Una bella sorpresa che, indirettamente, sancisce il buon livello ormai raggiunto dall’animazione digitale in Europa e che merita un efficace passaparola.
di Massimo Arciresi
Il grande orso batte bandiera danese, ha l’aspetto di una fiaba moderna (con i suoi luoghi proibiti e i suoi orchi) ma può vantare contenuti nobili e pregnanti (non solo per il pubblico infantile), paragonabili a quelli esibiti (tanto per citare un esempio di cartoon ingiustamente dimenticato) da Il gigante di ferro (1999). Se nel lavoro di Brad Bird si prendeva di mira la stolta corsa agli armamenti, in questo, diretto con limpidezza da Esben Toft Jacobsen, al centro della vicenda troviamo, più poeticamente, la natura da preservare, rappresentata dall’orso del titolo, un innocuo plantigrado formato Mazinga sulla cui schiena spuntano spontaneamente abeti e selci (caratteristiche delle quali nessuno dei personaggi umani, significativamente, si stupisce).
L’immenso animale vive all’interno di una foresta e vi si mimetizza grazie alla sua schiena “boschiva”. Lo trova la piccola Sofia ed
entra subito in sintonia con lui; il fratello maggiore Jonathan, leggermente proiettato verso l’età adulta, ci mette un po’ di più, ma presto contribuisce a sua volta alla salvaguardia di questo simbolo ecologico, minacciato da un tenace cacciatore, infuriato a causa della distruzione del suo villaggio (abusivo), eretto – poco prima che si risvegliasse – proprio dove il pacifico bestione era in letargo.

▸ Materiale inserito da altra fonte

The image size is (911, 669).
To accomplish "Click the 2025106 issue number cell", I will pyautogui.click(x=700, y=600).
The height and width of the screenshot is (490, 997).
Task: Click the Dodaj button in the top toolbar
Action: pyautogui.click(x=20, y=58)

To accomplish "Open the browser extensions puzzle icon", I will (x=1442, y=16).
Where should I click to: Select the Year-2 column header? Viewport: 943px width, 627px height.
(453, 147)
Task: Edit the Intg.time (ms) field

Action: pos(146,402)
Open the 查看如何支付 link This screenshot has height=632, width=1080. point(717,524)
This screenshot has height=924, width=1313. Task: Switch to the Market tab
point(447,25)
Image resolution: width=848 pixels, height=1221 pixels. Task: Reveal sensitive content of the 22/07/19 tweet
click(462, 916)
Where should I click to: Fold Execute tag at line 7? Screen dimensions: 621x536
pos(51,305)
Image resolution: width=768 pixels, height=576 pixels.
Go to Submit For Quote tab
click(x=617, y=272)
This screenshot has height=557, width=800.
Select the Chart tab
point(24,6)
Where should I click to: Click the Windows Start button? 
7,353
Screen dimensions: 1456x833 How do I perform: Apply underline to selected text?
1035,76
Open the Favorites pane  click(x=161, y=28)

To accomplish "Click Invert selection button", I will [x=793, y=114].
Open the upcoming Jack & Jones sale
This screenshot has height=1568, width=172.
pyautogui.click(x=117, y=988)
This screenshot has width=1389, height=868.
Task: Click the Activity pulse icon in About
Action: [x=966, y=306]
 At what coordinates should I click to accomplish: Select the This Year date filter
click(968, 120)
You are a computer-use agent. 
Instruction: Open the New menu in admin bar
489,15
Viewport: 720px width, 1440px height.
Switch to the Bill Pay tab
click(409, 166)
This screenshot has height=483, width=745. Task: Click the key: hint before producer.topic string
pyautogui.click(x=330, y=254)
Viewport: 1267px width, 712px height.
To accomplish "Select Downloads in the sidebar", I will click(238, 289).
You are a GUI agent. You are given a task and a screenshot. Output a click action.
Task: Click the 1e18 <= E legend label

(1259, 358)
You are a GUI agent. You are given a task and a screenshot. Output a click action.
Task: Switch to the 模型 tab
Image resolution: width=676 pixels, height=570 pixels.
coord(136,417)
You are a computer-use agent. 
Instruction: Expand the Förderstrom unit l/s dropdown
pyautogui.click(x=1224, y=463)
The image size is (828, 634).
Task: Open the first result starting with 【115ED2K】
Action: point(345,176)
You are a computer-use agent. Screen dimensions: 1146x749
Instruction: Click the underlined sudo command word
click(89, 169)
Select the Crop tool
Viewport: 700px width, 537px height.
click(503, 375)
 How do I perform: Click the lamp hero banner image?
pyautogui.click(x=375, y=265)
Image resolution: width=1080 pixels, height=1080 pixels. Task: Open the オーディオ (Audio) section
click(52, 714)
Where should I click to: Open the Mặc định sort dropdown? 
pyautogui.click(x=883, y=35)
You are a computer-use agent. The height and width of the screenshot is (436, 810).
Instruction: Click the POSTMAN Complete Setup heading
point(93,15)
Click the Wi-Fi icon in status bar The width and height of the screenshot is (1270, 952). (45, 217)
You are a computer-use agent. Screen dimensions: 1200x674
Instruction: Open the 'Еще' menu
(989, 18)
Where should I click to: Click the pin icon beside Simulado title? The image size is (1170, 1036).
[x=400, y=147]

I tenui riferimenti a qualche classico disneyano passano in subordine grazie alla gustosa presenza di inesauste alci miniaturizzate, rane meteorologiche e corvi curiosi. Un corollario di figure che non annoia e senz’altro mette in ombra i bambini, il loro bonario nonno che vive circondato dal verde e il vendicativo bracconiere. Tuttavia, basterebbe anche soltanto la magnifica possanza dell’orso, curato in ogni pixel, dal cavernoso muso al folto pelo, a giustificare la visione.